[PATCH][x86] Teach how to combine a vselect into a movss/movsd.

Fri Jan 17 12:16:26 PST 2014

Thanks for working on this Andrea. The transformation itself is okay, but I am worried about problems that may show up if this optimization were to fire up too early before other optimizations have a chance to optimize this select. This is really a lowering transformation I mention this because very few optimizations can (or should have to) optimize x86 specific nodes. For example, maybe A and B could be optimized into constants at some point but this optimization would prevent us from doing anything about it.  I suggest that you make sure that this optimization only runs after the operations are legalized. 

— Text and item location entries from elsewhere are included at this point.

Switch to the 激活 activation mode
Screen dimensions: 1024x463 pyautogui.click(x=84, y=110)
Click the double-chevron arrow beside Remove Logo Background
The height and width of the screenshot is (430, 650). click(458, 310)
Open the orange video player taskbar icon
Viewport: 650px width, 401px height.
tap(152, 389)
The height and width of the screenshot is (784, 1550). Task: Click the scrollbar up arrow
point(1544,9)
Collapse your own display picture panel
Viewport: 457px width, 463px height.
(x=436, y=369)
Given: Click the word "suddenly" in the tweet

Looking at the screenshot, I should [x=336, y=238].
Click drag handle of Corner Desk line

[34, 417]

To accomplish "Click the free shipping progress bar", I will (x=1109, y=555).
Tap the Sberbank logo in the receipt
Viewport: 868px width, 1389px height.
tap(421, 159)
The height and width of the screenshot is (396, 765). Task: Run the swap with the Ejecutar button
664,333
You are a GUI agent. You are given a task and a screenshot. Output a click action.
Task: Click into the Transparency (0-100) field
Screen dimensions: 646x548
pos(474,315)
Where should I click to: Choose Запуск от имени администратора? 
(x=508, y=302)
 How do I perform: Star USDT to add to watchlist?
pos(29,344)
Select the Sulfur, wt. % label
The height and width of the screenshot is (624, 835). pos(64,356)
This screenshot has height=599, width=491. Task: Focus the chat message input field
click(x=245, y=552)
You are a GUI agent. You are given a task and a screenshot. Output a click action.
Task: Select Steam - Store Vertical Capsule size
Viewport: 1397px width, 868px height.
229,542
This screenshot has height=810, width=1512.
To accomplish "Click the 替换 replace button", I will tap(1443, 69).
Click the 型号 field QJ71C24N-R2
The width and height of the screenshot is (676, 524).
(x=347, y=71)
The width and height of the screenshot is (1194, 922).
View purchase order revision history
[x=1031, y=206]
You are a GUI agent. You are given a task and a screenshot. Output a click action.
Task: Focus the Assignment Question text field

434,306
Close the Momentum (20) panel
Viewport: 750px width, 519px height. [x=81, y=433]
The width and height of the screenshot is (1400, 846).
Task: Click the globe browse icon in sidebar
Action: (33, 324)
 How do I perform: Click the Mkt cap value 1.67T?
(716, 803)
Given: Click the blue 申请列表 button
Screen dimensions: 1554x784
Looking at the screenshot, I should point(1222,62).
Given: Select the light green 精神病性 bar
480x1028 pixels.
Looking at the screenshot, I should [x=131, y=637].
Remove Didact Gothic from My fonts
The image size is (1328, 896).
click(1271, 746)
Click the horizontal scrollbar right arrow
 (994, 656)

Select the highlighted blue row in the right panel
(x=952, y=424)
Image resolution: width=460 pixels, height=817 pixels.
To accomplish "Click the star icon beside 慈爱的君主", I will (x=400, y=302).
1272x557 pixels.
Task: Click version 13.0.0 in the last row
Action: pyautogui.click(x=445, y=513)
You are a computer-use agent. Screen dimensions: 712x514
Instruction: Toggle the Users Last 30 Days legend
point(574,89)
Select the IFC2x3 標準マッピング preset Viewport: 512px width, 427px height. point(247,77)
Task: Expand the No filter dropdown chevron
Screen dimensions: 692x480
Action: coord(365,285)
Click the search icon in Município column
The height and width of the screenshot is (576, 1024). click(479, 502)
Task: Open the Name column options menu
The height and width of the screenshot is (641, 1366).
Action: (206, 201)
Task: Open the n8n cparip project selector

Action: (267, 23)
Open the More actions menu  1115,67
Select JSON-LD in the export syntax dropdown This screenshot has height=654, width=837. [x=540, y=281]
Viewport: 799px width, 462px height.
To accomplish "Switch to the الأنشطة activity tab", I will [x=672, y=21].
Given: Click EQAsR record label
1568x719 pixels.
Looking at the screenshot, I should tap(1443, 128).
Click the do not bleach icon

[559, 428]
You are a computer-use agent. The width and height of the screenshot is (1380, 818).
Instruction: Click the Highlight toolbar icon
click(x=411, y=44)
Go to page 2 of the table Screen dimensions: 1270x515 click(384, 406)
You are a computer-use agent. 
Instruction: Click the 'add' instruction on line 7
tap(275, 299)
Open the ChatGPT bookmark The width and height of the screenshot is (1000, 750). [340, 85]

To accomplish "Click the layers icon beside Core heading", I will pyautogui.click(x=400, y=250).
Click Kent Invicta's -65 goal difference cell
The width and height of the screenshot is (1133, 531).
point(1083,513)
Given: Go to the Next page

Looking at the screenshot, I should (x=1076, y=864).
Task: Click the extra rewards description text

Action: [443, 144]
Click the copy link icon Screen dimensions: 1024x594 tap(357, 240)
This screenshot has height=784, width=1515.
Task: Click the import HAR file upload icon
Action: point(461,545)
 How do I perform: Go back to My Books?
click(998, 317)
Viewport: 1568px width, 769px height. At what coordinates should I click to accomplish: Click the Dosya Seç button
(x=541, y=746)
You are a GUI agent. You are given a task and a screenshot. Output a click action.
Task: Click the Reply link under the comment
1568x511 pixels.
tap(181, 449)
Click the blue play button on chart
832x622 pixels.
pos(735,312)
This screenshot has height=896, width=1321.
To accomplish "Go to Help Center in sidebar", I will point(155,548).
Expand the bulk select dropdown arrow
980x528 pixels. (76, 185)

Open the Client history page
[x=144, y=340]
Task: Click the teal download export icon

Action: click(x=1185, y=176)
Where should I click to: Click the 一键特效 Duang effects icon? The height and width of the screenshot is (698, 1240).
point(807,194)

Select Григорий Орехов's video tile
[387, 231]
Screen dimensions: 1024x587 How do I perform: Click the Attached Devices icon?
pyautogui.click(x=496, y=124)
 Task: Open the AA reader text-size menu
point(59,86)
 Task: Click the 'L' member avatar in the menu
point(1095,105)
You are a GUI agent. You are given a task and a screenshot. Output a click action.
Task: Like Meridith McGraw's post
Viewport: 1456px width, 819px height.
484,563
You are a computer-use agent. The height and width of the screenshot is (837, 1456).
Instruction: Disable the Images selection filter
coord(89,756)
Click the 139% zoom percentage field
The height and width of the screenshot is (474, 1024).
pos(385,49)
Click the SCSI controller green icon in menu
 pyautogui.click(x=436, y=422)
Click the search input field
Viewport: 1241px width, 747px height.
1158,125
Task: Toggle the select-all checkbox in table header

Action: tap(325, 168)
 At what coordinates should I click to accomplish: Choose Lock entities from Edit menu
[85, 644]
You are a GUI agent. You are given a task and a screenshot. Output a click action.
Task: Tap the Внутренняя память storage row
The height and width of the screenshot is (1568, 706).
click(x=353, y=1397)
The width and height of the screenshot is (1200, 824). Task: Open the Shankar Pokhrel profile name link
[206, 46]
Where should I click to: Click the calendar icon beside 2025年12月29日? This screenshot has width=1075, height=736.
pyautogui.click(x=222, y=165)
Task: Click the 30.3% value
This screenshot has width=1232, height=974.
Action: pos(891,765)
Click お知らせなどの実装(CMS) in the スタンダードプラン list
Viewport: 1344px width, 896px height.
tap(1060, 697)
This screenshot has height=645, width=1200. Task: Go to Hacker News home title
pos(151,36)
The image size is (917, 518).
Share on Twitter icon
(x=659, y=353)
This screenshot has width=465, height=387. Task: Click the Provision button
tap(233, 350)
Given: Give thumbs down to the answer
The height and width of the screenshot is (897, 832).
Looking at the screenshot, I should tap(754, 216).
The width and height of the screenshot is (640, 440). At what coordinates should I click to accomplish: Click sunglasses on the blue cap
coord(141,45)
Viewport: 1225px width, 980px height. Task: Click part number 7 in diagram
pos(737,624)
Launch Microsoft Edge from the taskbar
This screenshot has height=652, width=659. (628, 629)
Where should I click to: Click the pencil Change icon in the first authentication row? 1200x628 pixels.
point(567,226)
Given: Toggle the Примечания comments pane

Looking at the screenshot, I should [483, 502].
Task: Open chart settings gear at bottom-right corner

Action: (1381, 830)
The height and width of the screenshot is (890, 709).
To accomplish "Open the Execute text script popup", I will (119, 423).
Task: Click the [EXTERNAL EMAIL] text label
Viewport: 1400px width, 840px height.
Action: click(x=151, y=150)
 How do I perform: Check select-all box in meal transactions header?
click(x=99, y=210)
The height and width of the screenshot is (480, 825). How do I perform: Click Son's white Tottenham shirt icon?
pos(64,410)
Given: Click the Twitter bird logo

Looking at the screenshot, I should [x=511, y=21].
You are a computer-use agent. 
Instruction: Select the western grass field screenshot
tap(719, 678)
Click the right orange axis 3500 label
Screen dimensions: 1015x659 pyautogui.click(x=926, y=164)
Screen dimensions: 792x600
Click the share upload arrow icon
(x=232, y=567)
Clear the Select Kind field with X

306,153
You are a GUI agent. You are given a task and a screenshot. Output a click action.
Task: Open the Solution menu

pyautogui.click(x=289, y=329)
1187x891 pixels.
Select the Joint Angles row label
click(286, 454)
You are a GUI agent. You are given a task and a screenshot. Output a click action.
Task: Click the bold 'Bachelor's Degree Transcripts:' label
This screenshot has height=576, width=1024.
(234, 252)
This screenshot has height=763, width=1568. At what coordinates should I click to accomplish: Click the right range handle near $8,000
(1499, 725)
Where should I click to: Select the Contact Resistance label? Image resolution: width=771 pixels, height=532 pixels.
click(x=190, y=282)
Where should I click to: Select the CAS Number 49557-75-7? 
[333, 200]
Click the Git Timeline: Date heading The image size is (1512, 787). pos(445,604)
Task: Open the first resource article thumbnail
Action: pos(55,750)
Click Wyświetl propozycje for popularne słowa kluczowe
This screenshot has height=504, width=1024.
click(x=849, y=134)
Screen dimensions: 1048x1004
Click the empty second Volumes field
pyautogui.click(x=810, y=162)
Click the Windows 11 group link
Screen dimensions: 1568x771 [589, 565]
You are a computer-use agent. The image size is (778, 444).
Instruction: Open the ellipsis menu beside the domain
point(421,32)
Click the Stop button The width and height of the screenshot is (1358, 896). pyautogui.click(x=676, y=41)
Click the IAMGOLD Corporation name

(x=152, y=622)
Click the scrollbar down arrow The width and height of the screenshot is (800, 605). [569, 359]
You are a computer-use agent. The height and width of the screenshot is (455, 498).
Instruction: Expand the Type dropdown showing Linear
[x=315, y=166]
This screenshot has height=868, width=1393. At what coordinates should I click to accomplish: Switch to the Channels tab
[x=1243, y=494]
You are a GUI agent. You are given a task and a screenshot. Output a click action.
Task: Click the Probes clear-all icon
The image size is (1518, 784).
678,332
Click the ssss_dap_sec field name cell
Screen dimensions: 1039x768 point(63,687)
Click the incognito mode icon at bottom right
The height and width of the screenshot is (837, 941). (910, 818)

On Jan 16, 2014, at 5:42 AM, Andrea Di Biagio <andrea.dibiagio at gmail.com> wrote:

> Hi,
> 
> this patch teaches the x86 backend how to combine vselect dag nodes
> into movss/movsd when possible.
> 
> If the vector type of the operands of the vselect is either
> MVT::v4i32 or MVT::v4f32, then we can fold according to the following rules:
> 
> 1.  fold (vselect (build_vector (0, -1, -1, -1)), A, B) -> (movss A, B);
> 2.  fold (vselect (build_vector (-1, 0, 0, 0)), A, B) -> (movss B, A)
> 
> If the vector type of the operands of the vselect is either
> MVT::v2i64 or MVT::v2f64 (and we have SSE2) , then we can fold
> according to the following rules:
> 
>  3.  fold (vselect (build_vector (0, -1)), A, B) -> (movsd A, B)
>  4.  fold (vselect (build_vector (-1, 0)), A, B) -> (movsd B, A)
> 
> I added extra test cases to file 'test/CodeGen/X86/vselect.ll' in
> order to verify that we correctly select movss/movsd instructions.
> 
> Before this change, the backend only knew how to lower a shufflevector
> into a X86Movss/X86Movsd, but not how to do the same with vselect dag
> nodes.
> For that reason, all the ISel patterns introduced at r197145
> http://llvm.org/viewvc/llvm-project?view=revision&revision=197145
> were only matched if the X86Movss/X86Movsd were obtained from the
> custom lowering of a shufflevector.
> 
> With this change, the backend is now able to combine vselect into
> X86Movss and therefore it can reuse the patterns from revision 197145
> to further simplify packed vector arithmetic operations.
> 
> I added new test-cases in 'test/CodeGen/X86/sse-scalar-fp-arith-2.ll'
> to verify that now we correctly select SSE/AVX scalar fp instructions
> from a packed arithmetic instruction followed by a vselect.
> 
> After this change, the following tests started failing because they
> always expected blendvps/blendvpd instructions in the output assembly:
>  test/CodeGen/X86/sse2-blend.ll
>  test/CodeGen/X86/avx-blend.ll
>  test/CodeGen/X86/blend-msb.ll
>  test/CodeGen/X86/sse41-blend.ll
> 
> Now the backend knows how to efficiently emit movss/movsd and
> therefore all the failing cases are expected failures (that is because
> the backend knows how to select movss/movsd and not only
> blendvps/blendvpd).
> 
> I modified those failing tests so that - when possible - the generated
> assembly still contains the expected blendvps/blendvpd(see for example
> how I changed avx-blend.ll).
> In all other cases I just changed the CHECK lines to verify that we
> produce a movss/movsd.
> 
> Please let me know if ok to submit.
> 
> Thanks,
> Andrea Di Biagio
> SN Systems - Sony Computer Entertainment Group.
> <patch-vselect.diff>